____ Document excerpt
Updated in 2022 because there are even more sequels now.
There are so many things a sequel can be these days. Reboot and requel are common descriptions accompanying many latest installments in film franchises, with delineations like hard reboot and soft reboot cluttering up plot descriptions and film reviews.
It might feel like sequels have never been messier, more complicated, more involved in what’s expected of the viewer. “Am I watching a remake or a sequel?” one might ask, as the film starts—and in some cases, you’re still asking that as the credits roll at the end.
I don’t know of any better example of how messy sequels can be than the Halloween franchise. Which is why I decided it’s the perfect franchise through which to understand every possible thing a sequel can be in the current era.
Linear Sequels and Direct Sequels
The linear sequel—or direct sequel—is the most straightforward of all sequels. It’s what you think of when you consider the relationship between the films in the original Star Wars trilogy or the Die Hard movies or The Godfather and its followup.
________
▸ **What you will do**:
A. In the article on film sequels, which franchise does the author call the best example of how messy sequels can be?
B. Continue the article on film sequels from its final sentence onward.
____ Record set
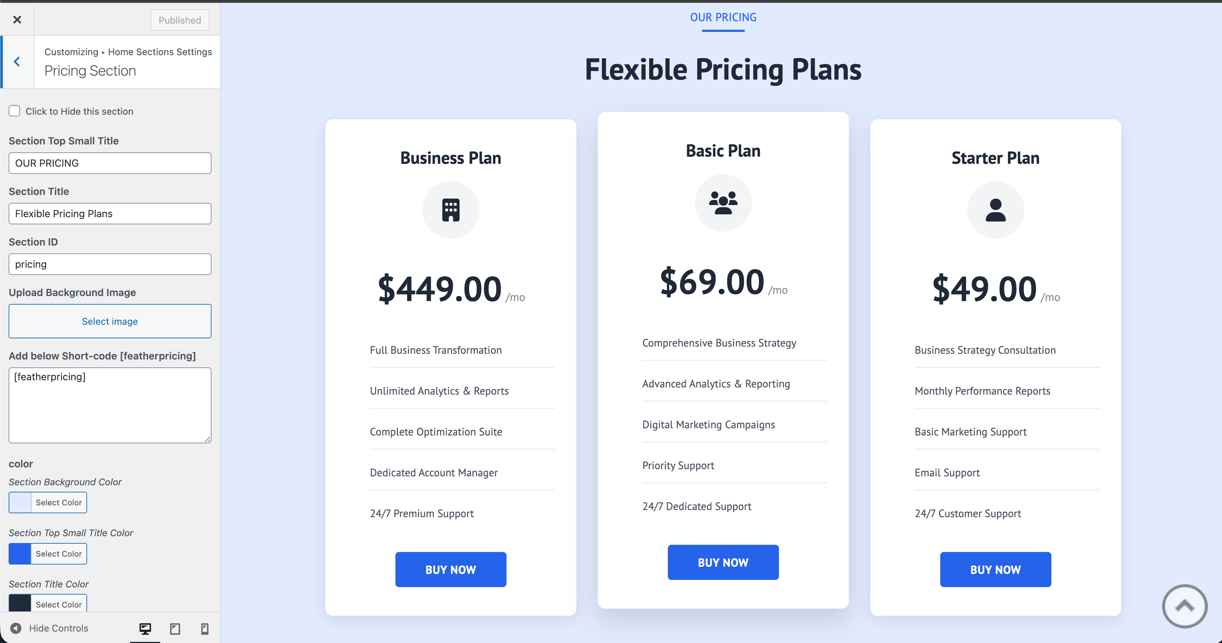Image resolution: width=1222 pixels, height=643 pixels.
Task: Click Select image under Upload Background Image
Action: click(x=110, y=321)
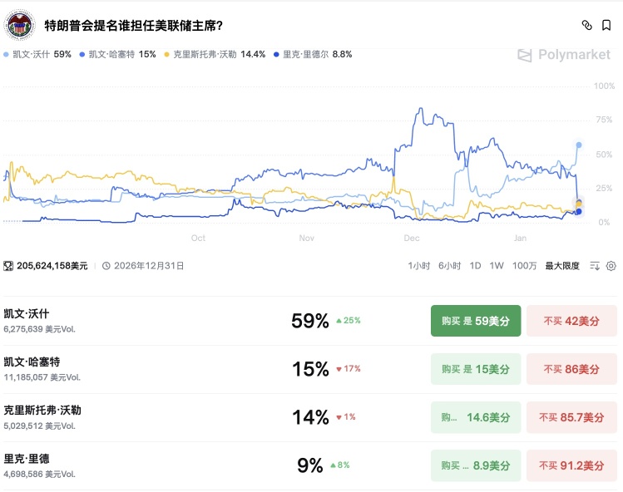
Task: Buy Yes for 凯文·沃什 at 59美分
Action: (476, 321)
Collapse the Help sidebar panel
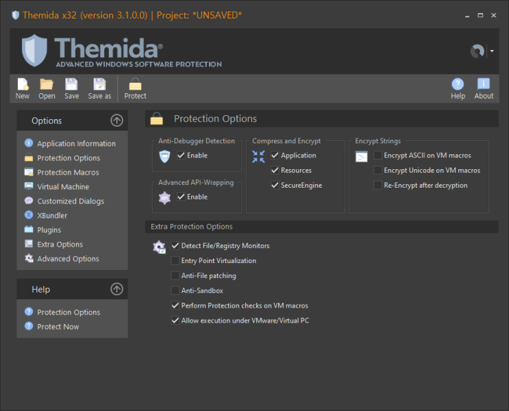509x411 pixels. point(116,289)
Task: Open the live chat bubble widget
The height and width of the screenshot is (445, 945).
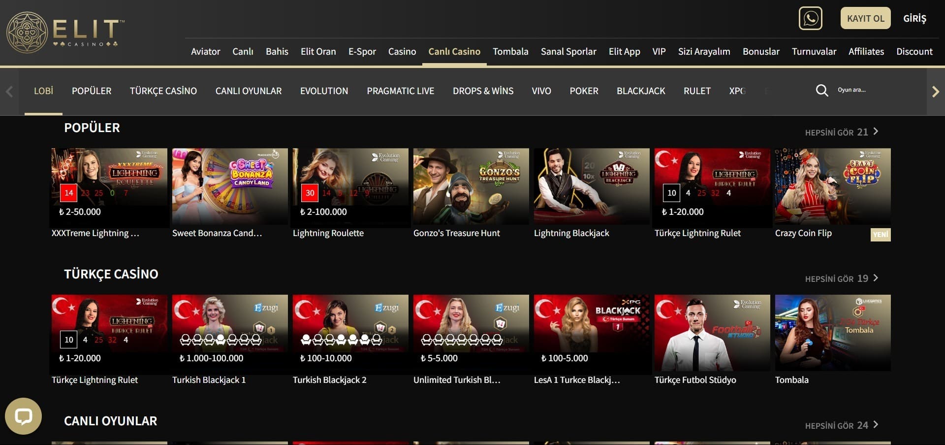Action: 23,416
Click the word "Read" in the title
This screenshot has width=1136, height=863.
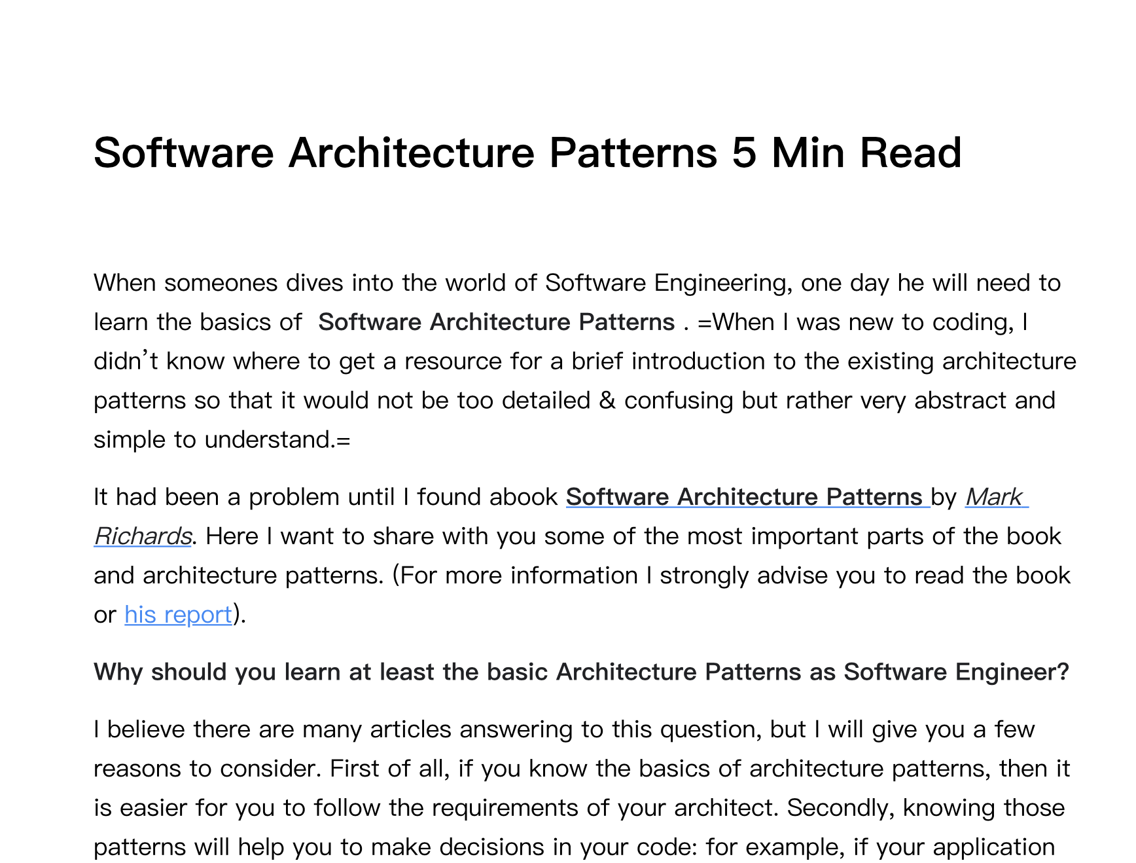910,153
________
▸ **Answers to the tasks**:
A. The Halloween franchise.

B.
The first Halloween sequel is a linear sequel. A direct sequel. Halloween 4 is a direct sequel to Halloween II, although it’s also other kinds of sequel (discussed below.)
Examples of direct, linear sequels in the Halloween series are:
- Halloween II. A 1981 sequel to the original, 1978 Halloween
- Halloween 4: The Return of Michael Myers. A direct sequel to Halloween II (1981)
- Halloween 5: The Revenge of Michael Myers. A direct sequel to Halloween 4
- Halloween: The Curse of Michael Myers. The sixth film; a direct sequel to Halloween 5
- Halloween: H20: a direct, linear sequel to the first Halloween II, mostly but not entirely ignoring and scrapping everything that happened in Halloweens 4-6.
- Halloween: Resurrection . The eighth film; a direct sequel to Halloween: H20
- Halloween II (2009). The second Halloween II, the sequel to the remake/reboot (discussed below)
- Halloween (2018). The rare direct sequel that shares its name with its direct predecessor. A sequel to the very first Halloween and only the very first Halloween. Not only a direct sequel, but also a requel, a corrective sequel, and a soft reboot.
- Halloween Kills. A direct sequel to the second movie called Halloween, not to be confused with the either of the two Halloween 2s.
- Halloween Ends: A direct sequel to Halloween Kills, making it the second Halloween 4, I guess, and the third installment in the Halloween retquel/reboot trilogy (see more below.)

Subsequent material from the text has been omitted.